After my July 4th low, I wasn’t instantly successful. I had a couple of 8000-9000 step days, usually when I was traveling for work. In fact, July 5th was one of those days (instant failure!). But with some attention, I was able to begin more consistently meeting my step goal. On my last work trip, I walked laps of the airport terminal waiting for my flight home instead of sitting at the gate area, and made my step goal for the day. On a lazy Sunday, I decided to do an easy 3 mile run instead of lounging on the sofa. And in general, I am being more conscious of running errands on foot and walking through the office when I have a break between meetings or emails.
The end result is that on August 15, I hit a one-month streak of meeting my 10,000 step per day goal! Woohoo!
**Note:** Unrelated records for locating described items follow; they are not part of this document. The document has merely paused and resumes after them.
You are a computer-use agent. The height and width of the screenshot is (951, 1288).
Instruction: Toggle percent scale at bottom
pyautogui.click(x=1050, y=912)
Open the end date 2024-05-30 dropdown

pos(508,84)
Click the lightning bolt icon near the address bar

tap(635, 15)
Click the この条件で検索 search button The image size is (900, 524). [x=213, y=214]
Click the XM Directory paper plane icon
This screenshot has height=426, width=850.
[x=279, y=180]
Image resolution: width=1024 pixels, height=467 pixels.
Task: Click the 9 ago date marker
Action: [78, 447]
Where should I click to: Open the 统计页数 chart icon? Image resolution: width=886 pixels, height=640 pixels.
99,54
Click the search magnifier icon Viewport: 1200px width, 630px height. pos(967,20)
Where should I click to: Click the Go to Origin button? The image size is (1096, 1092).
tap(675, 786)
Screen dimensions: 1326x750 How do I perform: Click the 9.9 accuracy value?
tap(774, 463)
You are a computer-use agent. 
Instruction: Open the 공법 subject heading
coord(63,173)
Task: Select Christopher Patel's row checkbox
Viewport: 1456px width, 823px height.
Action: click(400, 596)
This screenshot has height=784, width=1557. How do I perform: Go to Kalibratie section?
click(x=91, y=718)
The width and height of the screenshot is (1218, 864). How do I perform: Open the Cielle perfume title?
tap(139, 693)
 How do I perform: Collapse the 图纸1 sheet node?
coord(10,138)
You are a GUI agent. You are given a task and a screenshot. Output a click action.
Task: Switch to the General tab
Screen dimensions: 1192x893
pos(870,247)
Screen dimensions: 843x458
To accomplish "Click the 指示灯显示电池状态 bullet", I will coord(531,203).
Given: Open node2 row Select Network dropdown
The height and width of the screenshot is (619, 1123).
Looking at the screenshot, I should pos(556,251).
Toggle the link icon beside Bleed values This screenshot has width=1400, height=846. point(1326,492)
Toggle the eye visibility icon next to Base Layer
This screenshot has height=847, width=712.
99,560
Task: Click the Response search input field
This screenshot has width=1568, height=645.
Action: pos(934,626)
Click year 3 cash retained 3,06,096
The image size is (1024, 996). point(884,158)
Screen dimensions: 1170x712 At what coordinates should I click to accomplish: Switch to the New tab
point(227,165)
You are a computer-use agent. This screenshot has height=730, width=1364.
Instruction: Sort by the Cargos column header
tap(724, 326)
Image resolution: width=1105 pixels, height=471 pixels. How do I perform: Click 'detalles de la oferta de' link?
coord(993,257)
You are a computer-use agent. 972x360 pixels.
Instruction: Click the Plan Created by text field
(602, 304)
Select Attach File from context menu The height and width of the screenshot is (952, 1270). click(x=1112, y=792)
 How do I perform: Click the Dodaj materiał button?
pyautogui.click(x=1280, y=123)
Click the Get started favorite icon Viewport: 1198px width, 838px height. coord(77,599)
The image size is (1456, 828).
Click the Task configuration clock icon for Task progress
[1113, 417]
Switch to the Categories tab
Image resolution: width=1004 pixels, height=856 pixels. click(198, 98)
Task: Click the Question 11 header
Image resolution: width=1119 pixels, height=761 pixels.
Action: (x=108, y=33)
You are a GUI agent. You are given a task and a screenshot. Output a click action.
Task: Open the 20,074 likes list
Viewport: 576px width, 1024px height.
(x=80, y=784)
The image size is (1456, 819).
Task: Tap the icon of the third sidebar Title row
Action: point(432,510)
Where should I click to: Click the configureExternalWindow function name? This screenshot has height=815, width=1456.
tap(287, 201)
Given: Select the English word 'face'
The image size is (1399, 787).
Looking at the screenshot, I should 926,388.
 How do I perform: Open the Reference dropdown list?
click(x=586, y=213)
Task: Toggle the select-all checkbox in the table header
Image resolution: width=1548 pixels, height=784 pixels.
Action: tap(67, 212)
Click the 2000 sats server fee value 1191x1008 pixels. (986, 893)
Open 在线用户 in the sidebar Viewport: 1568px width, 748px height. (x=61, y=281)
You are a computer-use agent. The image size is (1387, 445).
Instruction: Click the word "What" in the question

Will I keep working on my streak? Maybe. I want to maintain awareness of my daily movement and maximize it, but I also don’t want to get hung up on a number. In the short term, my foray into streaking was a helpful tool to kick start more consistency into my habits.
One surprise from all this? Fitbit doesn’t seem to award badges for streaks, only for cumulative steps taken/fights of stairs climbed/miles walked. This seems like a missed opportunity to me, but that’s a topic for another day.